すらりとした長い足のKが、白と黒がこちらはいくぶん控えめに言い争った後にできた色を思わせる顔つきで、道の真ん中に所在なげに佇んでいた。低く覆い被さるように私たちを閉じこめる空から雨はついに降ることはなかったが、Kの眼からは今にも雨が降りそうだった。

Kは学生時代の友人で、会うのはかれこれ五年ぶりになるだろうか。相変わらず、品の良さそうな恰好―――この時は淡いクリーム色をしたスキッパーのニットに、黒いマフラー、茶と黒のチェックが入ったツイードのズボン、手触りの良さそうな茶色のスエード靴だった―――をしていて、それらはKのほそやかな体躯を包んでいた。

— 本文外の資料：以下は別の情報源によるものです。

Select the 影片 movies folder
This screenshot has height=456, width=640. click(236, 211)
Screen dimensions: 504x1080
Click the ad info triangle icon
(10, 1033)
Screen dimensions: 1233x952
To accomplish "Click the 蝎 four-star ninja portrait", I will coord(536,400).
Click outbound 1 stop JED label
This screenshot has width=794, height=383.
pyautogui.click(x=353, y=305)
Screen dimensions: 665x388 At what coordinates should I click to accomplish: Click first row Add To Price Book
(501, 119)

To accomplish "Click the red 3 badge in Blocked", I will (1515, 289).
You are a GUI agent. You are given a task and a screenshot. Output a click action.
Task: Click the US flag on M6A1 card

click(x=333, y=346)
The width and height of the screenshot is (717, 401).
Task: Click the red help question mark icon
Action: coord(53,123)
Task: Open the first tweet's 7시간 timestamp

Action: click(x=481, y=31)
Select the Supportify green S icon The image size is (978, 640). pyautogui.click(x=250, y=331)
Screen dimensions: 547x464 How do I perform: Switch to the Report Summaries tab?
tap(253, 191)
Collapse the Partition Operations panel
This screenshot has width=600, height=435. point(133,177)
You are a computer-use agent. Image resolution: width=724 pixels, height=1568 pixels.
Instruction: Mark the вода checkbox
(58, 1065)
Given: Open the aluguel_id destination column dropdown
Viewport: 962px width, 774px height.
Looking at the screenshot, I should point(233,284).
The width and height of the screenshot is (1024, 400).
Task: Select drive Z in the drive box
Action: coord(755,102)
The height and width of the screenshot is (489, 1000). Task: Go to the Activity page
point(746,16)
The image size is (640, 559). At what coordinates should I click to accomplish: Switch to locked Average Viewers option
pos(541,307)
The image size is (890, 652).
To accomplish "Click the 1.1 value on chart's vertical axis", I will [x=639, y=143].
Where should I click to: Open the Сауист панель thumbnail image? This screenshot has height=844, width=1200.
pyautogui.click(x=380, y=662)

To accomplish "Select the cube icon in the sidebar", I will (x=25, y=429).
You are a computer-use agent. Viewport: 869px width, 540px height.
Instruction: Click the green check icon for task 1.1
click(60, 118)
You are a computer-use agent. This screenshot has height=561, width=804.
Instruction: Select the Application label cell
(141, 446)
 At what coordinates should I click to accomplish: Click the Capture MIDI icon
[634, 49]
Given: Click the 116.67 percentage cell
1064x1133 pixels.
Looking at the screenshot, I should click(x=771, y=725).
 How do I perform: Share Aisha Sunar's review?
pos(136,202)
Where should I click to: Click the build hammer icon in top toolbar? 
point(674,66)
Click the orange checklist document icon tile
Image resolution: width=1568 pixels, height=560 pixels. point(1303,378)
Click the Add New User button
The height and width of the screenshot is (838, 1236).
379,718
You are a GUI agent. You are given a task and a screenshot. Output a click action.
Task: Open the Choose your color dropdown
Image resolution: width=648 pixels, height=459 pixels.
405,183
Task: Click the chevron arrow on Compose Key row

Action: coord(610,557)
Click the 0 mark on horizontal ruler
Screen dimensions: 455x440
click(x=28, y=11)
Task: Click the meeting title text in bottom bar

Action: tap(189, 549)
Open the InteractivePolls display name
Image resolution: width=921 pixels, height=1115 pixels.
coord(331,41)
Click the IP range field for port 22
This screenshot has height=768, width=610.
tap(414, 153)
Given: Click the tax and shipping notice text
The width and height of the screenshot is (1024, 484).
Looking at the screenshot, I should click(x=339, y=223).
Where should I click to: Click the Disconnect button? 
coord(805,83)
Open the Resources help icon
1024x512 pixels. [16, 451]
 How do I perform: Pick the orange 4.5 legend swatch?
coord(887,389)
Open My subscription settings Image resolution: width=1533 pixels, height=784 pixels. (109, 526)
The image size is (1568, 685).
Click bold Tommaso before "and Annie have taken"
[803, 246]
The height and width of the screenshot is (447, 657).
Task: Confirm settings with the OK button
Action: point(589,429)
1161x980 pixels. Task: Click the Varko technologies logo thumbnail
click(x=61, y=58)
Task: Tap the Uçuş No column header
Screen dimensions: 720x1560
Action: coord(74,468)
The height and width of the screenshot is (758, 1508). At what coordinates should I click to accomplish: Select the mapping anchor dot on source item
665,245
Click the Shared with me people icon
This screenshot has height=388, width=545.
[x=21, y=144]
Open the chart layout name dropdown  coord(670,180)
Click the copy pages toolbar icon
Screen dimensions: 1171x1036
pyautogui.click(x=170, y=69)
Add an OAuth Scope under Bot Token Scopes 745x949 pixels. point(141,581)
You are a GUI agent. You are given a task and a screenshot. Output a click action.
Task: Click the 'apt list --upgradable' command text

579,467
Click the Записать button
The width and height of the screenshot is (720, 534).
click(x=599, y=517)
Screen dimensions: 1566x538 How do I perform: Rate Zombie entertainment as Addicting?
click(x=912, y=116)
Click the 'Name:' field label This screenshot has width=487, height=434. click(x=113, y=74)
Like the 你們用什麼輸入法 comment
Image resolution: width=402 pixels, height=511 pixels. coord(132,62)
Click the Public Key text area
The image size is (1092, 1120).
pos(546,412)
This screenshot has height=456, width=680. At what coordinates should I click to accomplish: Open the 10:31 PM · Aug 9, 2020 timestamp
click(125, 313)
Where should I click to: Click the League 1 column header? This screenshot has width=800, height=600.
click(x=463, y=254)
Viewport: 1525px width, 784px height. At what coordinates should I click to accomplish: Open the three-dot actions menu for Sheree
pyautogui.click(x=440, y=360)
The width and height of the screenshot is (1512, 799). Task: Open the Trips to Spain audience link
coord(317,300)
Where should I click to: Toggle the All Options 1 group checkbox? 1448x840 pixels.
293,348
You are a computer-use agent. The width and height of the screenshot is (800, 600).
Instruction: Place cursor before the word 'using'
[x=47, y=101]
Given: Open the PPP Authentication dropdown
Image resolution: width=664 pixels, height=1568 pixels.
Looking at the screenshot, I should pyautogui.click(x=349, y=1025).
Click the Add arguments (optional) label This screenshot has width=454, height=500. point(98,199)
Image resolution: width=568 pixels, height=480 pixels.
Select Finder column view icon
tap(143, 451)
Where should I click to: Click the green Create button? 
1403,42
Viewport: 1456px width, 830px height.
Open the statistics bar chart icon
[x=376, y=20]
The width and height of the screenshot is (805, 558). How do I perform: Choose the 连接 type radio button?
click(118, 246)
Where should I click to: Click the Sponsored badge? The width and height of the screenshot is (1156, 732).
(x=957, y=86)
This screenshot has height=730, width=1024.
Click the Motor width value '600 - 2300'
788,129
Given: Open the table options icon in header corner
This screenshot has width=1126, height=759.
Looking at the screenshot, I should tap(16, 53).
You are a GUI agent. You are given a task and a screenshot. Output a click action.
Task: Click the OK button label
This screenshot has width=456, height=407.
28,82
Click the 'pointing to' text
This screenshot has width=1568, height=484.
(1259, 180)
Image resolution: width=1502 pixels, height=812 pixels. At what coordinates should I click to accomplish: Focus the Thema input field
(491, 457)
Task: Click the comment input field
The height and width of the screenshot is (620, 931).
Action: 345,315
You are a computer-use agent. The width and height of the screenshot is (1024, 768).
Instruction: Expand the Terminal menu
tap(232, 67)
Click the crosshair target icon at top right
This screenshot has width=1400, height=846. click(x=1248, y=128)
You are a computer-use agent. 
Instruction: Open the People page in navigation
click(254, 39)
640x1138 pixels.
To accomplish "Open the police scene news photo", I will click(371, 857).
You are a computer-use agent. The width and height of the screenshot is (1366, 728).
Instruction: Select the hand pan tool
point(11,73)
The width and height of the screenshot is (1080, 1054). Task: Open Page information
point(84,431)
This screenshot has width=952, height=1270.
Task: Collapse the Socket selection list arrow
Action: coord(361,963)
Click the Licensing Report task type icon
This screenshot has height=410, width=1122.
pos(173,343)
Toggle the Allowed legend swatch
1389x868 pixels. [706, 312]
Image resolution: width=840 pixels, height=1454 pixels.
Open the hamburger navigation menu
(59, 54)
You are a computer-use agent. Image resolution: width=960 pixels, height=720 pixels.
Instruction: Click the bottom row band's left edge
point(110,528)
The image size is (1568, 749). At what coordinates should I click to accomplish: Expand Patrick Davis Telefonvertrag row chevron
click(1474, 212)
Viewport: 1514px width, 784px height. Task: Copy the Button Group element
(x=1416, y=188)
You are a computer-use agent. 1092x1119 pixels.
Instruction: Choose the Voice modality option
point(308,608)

またKは、元よりなかなか端正な顔立ちであったが、五年の間に、さらに整った、綺麗と言っても申し分ない顔つきになっていた。

少し目尻の下がった、にごりのない深く黒々とした二つのはっきりした瞳、細く尖った顎、その肌はそしてさらに白く、わずかに荒れているが形の良い唇と小ぶりだが通りの良さそうな鼻が彼の顔を構成していた。

彼はしかし、その調度品めいた整った顔を、ひび割れ打ち捨てられるように崩しながら私の名を呼んで話しかけてきた。

「俺さあ」、Kは言う。
「俺さあ」、となおも続ける。
他に何も言わなかった。

俺さあ、と続けながら、Kが私にもたれかかってきた。何かひどく、彼にとって哀しいことがあったんだな、と直感した。そのうちKは、私の背中と腰のあいだ、腕、髪の毛などをさわさわと緩やかに触り、時に強く手を握ってくるようになった。そして私の首筋に、Kの唇が何度となく触れるようになった。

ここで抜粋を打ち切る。